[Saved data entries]

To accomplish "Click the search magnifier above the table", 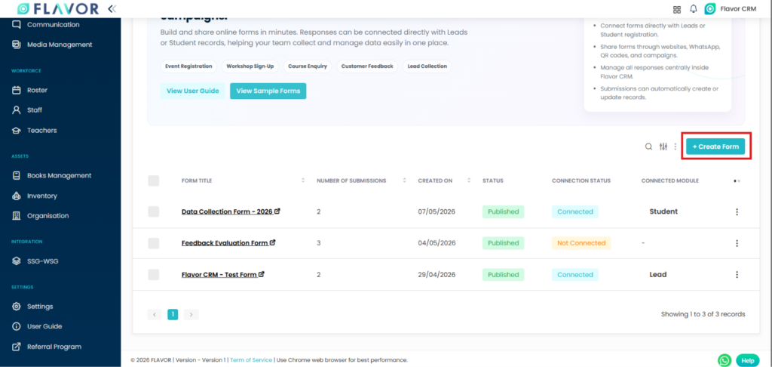I will [x=649, y=146].
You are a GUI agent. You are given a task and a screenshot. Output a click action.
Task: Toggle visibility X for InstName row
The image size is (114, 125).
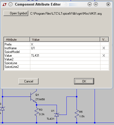104,48
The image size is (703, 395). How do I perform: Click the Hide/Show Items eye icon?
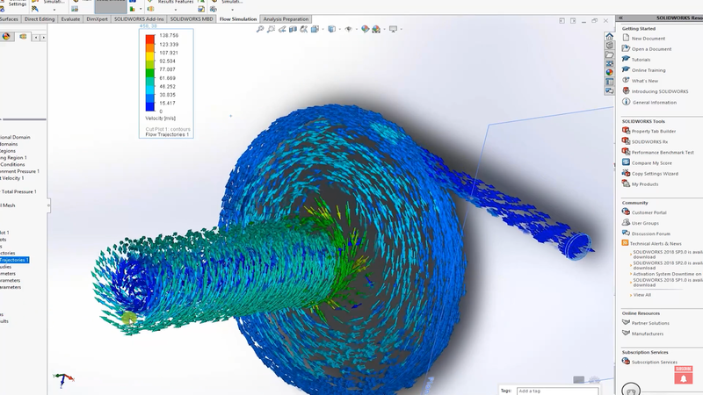point(349,29)
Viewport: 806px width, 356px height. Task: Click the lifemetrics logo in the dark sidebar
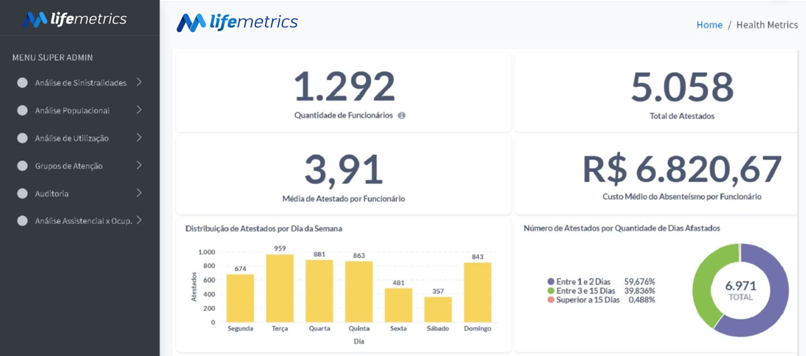pos(74,19)
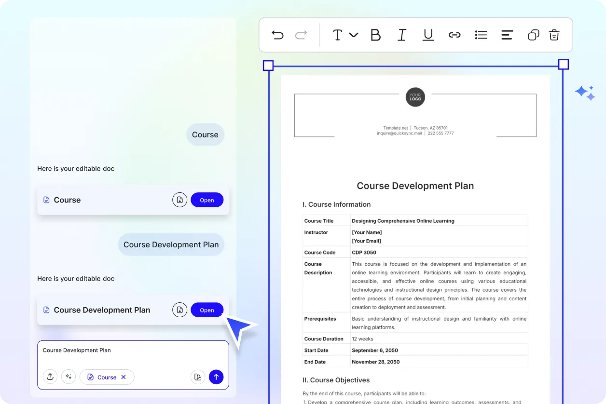Click the AI sparkle enhance icon
606x404 pixels.
click(69, 377)
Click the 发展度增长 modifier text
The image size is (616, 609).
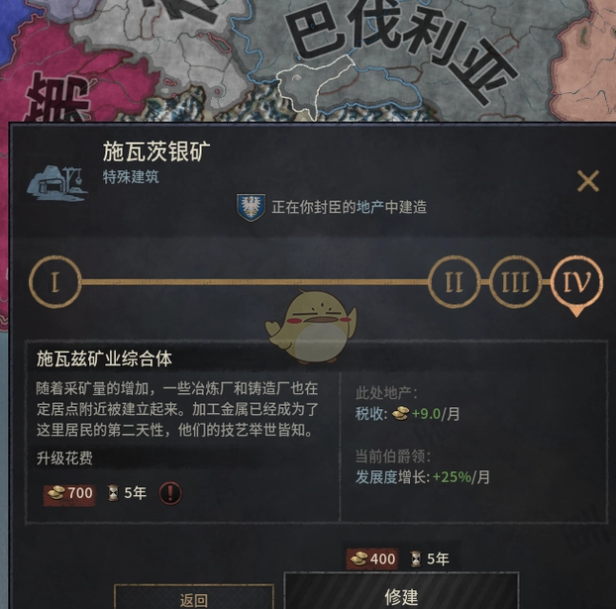pyautogui.click(x=393, y=477)
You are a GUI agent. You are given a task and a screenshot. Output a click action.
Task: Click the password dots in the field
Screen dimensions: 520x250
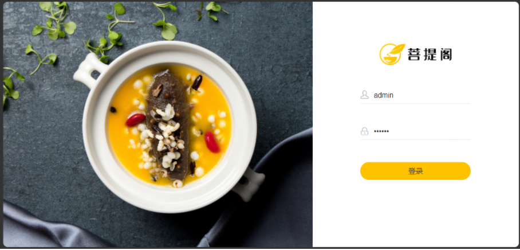pos(381,131)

AIM OF THE TASK: Emit the lines of the data above from the one containing "The image size is (616, 609)." through its final line, both endpoints included. Pictures do not belong in the output.

THE ANSWER:
The image size is (616, 609).
pyautogui.click(x=393, y=477)
You are a GUI agent. You are given a task and a screenshot. Output a click action.
Task: Click the password dots in the field
Screen dimensions: 520x250
pos(381,131)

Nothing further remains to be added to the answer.